Software Engineering At Google Part I
As one of the authors said in preface: “I have always been endlessly fascinated with the details of how Google does things. I have grilled my Googler friends for information about the way things really work inside of the company. How do they manage such a massive, monolithic code repository without falling over? How do tens of thousands of engineers successfully collaborate on thousands of projects? How do they maintain the quality of their systems?”
These and many other questions are my questions, and I guess yours too. If you want to get answer to these questions, I strongly recommend you this book.
Does these technics work for us?
It depends! You might find some of these technics useful for your team or your comapny. Eventually you have to find “your way” of doing complex things. But this books in my opinion, can be very helpful. I want to share some highlights of this book with you here.

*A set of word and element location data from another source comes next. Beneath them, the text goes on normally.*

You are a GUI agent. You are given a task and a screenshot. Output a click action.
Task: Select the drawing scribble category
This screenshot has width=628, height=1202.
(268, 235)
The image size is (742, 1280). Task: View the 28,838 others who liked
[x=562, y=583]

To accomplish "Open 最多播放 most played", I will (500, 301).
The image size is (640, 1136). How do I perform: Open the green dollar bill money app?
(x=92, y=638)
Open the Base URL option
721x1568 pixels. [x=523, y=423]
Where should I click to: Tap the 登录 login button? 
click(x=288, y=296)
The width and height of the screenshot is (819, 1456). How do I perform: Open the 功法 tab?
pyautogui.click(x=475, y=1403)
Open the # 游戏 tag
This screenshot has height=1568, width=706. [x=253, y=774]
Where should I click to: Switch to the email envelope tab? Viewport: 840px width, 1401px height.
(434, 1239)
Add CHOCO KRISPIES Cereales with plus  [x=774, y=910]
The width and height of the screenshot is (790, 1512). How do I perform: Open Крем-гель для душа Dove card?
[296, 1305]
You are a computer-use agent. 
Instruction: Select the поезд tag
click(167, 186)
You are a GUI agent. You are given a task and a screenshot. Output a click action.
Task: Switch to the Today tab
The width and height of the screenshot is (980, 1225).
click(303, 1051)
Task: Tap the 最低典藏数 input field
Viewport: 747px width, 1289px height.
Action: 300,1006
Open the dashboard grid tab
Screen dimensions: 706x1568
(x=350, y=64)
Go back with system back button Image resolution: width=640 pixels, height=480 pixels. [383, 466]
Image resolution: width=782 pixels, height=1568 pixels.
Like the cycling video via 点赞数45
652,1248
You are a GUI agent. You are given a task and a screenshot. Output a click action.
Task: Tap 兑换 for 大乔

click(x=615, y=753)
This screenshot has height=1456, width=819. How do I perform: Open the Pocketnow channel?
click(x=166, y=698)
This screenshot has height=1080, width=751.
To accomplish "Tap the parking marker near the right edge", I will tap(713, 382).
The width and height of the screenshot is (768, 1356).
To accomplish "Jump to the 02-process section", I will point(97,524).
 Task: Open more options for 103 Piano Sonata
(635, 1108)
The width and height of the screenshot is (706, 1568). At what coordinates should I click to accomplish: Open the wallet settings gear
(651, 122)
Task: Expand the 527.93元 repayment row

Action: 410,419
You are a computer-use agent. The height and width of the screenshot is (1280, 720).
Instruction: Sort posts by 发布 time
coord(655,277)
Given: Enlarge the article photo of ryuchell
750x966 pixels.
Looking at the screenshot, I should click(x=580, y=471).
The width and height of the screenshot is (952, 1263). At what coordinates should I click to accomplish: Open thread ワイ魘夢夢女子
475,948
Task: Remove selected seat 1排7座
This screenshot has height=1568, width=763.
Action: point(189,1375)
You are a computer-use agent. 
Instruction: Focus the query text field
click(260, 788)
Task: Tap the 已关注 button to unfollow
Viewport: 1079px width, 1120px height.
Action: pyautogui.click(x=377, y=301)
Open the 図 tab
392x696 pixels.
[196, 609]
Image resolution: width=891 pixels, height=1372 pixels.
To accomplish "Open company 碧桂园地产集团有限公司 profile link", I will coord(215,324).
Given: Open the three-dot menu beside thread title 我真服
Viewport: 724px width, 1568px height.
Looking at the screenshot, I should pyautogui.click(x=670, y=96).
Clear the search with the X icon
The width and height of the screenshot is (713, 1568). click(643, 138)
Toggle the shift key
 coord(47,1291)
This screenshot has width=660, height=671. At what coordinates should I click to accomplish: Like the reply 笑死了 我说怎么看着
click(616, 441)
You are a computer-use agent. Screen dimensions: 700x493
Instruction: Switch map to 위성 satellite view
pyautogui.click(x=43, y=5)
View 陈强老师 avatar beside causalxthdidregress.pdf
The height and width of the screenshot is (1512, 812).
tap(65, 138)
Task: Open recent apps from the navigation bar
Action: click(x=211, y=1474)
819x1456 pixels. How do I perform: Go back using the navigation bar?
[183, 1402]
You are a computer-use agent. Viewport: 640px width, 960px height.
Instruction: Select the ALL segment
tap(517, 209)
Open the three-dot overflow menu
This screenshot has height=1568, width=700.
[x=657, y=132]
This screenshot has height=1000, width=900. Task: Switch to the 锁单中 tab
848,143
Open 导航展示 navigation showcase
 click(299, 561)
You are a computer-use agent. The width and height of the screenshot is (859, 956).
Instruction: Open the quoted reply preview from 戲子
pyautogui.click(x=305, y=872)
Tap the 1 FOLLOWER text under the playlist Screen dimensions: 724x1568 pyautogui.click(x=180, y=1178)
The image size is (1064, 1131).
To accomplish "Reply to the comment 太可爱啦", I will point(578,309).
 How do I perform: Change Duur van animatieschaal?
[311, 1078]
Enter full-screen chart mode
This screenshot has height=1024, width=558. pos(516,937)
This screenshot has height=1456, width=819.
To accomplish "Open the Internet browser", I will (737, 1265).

Chapter 1: What Is Software Engineering?
- Programming is the immediate act of producing code.
- Software engineering isn’t programming. It is programming integrated over time.
- Software engineering is the set of policies, practices, and tools that are necessary to make that code useful for as long as it needs to be used and allowing collaboration across a team.
- Hyrum’s Law: With a sufficient number of users of an API, it does not matter what you promise in the contract: all observable behaviors of your system will be depended on by somebody.
- We’ll readily commit to “For most projects, over a long enough time period, everything underneath them might need to be changed.”
- If costs [of changing something] grow superlinearly over time, the operation clearly is not scalable.
- The more frequently you change your infrastructure, the easier it becomes to do so.
- Finding problems earlier in the developer workflow usually reduces costs.